Material to process
⟨

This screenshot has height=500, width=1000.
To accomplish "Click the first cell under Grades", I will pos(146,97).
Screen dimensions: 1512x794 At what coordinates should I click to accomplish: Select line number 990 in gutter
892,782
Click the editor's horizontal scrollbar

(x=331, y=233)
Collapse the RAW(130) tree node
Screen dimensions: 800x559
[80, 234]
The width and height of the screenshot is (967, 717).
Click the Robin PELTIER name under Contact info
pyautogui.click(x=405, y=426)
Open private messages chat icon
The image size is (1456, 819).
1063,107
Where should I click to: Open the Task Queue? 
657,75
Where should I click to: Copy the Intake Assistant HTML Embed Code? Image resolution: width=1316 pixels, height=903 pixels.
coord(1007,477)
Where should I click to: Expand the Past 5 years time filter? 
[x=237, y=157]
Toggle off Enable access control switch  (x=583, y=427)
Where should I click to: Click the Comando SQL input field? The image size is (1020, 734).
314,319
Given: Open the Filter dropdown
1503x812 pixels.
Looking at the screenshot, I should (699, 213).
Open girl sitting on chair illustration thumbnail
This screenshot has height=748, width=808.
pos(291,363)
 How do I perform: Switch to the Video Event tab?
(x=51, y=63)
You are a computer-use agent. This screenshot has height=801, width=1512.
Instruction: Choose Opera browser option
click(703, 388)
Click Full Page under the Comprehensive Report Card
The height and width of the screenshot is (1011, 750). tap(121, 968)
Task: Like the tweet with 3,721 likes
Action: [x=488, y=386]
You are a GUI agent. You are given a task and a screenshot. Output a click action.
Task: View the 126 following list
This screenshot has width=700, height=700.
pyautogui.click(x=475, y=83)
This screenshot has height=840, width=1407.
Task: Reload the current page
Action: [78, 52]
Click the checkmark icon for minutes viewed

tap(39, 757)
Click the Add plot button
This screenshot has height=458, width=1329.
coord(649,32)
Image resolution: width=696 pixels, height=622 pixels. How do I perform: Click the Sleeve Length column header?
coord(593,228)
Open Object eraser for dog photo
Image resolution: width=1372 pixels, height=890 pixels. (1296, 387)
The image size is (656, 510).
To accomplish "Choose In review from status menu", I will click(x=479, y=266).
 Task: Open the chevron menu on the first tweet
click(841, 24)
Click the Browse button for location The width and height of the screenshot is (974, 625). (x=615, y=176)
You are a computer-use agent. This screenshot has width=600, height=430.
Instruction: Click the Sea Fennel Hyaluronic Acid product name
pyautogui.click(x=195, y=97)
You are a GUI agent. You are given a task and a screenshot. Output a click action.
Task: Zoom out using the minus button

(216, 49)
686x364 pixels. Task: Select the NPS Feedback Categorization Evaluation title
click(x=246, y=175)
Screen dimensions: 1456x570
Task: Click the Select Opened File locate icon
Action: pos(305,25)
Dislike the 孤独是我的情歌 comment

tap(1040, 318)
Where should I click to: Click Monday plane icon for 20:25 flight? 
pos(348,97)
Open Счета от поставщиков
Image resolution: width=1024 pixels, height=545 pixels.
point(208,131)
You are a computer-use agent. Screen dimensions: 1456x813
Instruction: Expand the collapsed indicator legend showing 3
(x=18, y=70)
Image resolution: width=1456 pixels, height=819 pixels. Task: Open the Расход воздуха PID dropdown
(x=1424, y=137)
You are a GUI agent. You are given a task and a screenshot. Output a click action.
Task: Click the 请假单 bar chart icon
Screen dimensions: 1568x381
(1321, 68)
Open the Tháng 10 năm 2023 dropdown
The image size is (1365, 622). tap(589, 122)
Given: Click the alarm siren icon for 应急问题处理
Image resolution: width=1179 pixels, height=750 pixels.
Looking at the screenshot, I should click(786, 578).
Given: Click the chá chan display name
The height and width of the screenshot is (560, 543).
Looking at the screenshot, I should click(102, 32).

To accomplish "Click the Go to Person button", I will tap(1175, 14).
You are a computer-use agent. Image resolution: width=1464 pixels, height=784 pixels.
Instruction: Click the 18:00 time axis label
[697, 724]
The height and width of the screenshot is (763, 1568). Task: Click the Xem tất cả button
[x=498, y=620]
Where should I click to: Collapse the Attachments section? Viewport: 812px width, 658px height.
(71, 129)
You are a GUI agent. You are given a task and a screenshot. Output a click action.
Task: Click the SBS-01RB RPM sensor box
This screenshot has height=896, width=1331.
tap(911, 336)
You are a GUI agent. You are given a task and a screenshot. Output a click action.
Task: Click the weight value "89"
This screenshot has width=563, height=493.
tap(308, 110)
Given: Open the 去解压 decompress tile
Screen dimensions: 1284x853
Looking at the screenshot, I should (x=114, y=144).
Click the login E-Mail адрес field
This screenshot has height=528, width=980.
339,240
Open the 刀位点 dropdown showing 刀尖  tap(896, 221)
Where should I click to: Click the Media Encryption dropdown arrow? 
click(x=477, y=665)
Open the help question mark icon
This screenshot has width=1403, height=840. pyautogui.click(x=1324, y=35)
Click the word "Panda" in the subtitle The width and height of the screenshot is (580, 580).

⟩

What to work on
Copy out every one of the records above word for word, with no changes.

Output of the task
This screenshot has height=500, width=1000.
To accomplish "Click the first cell under Grades", I will pos(146,97).
Screen dimensions: 1512x794 At what coordinates should I click to accomplish: Select line number 990 in gutter
892,782
Click the editor's horizontal scrollbar

(x=331, y=233)
Collapse the RAW(130) tree node
Screen dimensions: 800x559
[80, 234]
The width and height of the screenshot is (967, 717).
Click the Robin PELTIER name under Contact info
pyautogui.click(x=405, y=426)
Open private messages chat icon
The image size is (1456, 819).
1063,107
Where should I click to: Open the Task Queue? 
657,75
Where should I click to: Copy the Intake Assistant HTML Embed Code? Image resolution: width=1316 pixels, height=903 pixels.
coord(1007,477)
Where should I click to: Expand the Past 5 years time filter? 
[x=237, y=157]
Toggle off Enable access control switch  (x=583, y=427)
Where should I click to: Click the Comando SQL input field? The image size is (1020, 734).
314,319
Given: Open the Filter dropdown
1503x812 pixels.
Looking at the screenshot, I should (699, 213).
Open girl sitting on chair illustration thumbnail
This screenshot has height=748, width=808.
pos(291,363)
 How do I perform: Switch to the Video Event tab?
(x=51, y=63)
You are a computer-use agent. This screenshot has height=801, width=1512.
Instruction: Choose Opera browser option
click(703, 388)
Click Full Page under the Comprehensive Report Card
The height and width of the screenshot is (1011, 750). tap(121, 968)
Task: Like the tweet with 3,721 likes
Action: [x=488, y=386]
You are a GUI agent. You are given a task and a screenshot. Output a click action.
Task: View the 126 following list
This screenshot has width=700, height=700.
pyautogui.click(x=475, y=83)
This screenshot has height=840, width=1407.
Task: Reload the current page
Action: [78, 52]
Click the checkmark icon for minutes viewed

tap(39, 757)
Click the Add plot button
This screenshot has height=458, width=1329.
coord(649,32)
Image resolution: width=696 pixels, height=622 pixels. How do I perform: Click the Sleeve Length column header?
coord(593,228)
Open Object eraser for dog photo
Image resolution: width=1372 pixels, height=890 pixels. (1296, 387)
The image size is (656, 510).
To accomplish "Choose In review from status menu", I will click(x=479, y=266).
 Task: Open the chevron menu on the first tweet
click(841, 24)
Click the Browse button for location The width and height of the screenshot is (974, 625). (x=615, y=176)
You are a computer-use agent. This screenshot has width=600, height=430.
Instruction: Click the Sea Fennel Hyaluronic Acid product name
pyautogui.click(x=195, y=97)
You are a GUI agent. You are given a task and a screenshot. Output a click action.
Task: Zoom out using the minus button

(216, 49)
686x364 pixels. Task: Select the NPS Feedback Categorization Evaluation title
click(x=246, y=175)
Screen dimensions: 1456x570
Task: Click the Select Opened File locate icon
Action: pos(305,25)
Dislike the 孤独是我的情歌 comment

tap(1040, 318)
Where should I click to: Click Monday plane icon for 20:25 flight? 
pos(348,97)
Open Счета от поставщиков
Image resolution: width=1024 pixels, height=545 pixels.
point(208,131)
You are a computer-use agent. Screen dimensions: 1456x813
Instruction: Expand the collapsed indicator legend showing 3
(x=18, y=70)
Image resolution: width=1456 pixels, height=819 pixels. Task: Open the Расход воздуха PID dropdown
(x=1424, y=137)
You are a GUI agent. You are given a task and a screenshot. Output a click action.
Task: Click the 请假单 bar chart icon
Screen dimensions: 1568x381
(1321, 68)
Open the Tháng 10 năm 2023 dropdown
The image size is (1365, 622). tap(589, 122)
Given: Click the alarm siren icon for 应急问题处理
Image resolution: width=1179 pixels, height=750 pixels.
Looking at the screenshot, I should click(786, 578).
Given: Click the chá chan display name
The height and width of the screenshot is (560, 543).
Looking at the screenshot, I should click(102, 32).

To accomplish "Click the Go to Person button", I will tap(1175, 14).
You are a computer-use agent. Image resolution: width=1464 pixels, height=784 pixels.
Instruction: Click the 18:00 time axis label
[697, 724]
The height and width of the screenshot is (763, 1568). Task: Click the Xem tất cả button
[x=498, y=620]
Where should I click to: Collapse the Attachments section? Viewport: 812px width, 658px height.
(71, 129)
You are a GUI agent. You are given a task and a screenshot. Output a click action.
Task: Click the SBS-01RB RPM sensor box
This screenshot has height=896, width=1331.
tap(911, 336)
You are a GUI agent. You are given a task and a screenshot. Output a click action.
Task: Click the weight value "89"
This screenshot has width=563, height=493.
tap(308, 110)
Given: Open the 去解压 decompress tile
Screen dimensions: 1284x853
Looking at the screenshot, I should (x=114, y=144).
Click the login E-Mail адрес field
This screenshot has height=528, width=980.
339,240
Open the 刀位点 dropdown showing 刀尖  tap(896, 221)
Where should I click to: Click the Media Encryption dropdown arrow? 
click(x=477, y=665)
Open the help question mark icon
This screenshot has width=1403, height=840. pyautogui.click(x=1324, y=35)
Click the word "Panda" in the subtitle The width and height of the screenshot is (580, 580).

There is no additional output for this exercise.